▶ _YOUR GOAL_: Whenever a line below includes the word "will", copy that line.

===== RECORDS SUPPLIED =====

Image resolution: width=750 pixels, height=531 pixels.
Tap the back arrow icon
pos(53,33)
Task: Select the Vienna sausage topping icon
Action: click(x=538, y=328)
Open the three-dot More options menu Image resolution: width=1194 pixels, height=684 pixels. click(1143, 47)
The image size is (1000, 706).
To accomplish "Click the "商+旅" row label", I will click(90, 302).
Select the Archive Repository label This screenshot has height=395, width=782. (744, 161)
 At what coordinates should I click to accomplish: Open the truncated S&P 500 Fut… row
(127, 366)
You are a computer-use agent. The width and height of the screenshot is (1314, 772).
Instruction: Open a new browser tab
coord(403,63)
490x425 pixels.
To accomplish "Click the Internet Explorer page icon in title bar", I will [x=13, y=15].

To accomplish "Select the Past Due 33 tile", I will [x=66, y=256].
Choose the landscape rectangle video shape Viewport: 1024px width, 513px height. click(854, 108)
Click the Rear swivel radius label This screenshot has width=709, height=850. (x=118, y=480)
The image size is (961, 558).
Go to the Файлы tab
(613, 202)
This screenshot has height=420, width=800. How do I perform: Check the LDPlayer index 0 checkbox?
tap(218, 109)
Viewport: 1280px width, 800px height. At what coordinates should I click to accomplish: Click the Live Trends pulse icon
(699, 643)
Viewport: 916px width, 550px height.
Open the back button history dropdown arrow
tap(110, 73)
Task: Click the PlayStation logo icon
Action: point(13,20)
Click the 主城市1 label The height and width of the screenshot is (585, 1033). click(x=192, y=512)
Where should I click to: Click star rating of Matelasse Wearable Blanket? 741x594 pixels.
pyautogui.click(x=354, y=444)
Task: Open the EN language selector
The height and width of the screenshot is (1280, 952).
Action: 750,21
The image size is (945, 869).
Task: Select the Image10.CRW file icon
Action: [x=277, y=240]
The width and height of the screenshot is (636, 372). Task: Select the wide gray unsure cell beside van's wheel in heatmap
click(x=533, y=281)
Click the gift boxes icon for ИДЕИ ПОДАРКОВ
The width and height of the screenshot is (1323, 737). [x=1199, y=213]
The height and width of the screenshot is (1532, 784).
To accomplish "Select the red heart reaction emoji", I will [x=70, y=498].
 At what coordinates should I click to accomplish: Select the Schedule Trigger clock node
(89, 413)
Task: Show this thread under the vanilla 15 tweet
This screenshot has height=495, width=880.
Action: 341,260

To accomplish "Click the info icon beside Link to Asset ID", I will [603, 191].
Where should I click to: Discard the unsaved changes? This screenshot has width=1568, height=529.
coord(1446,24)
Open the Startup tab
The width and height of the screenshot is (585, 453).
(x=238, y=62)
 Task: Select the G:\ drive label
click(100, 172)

=====

▶ _EXERCISE SOLUTION_:
To accomplish "Click the "商+旅" row label", I will click(90, 302).
To accomplish "Click the Internet Explorer page icon in title bar", I will [x=13, y=15].
To accomplish "Select the Past Due 33 tile", I will [x=66, y=256].
To accomplish "Select the red heart reaction emoji", I will [x=70, y=498].
To accomplish "Click the info icon beside Link to Asset ID", I will [603, 191].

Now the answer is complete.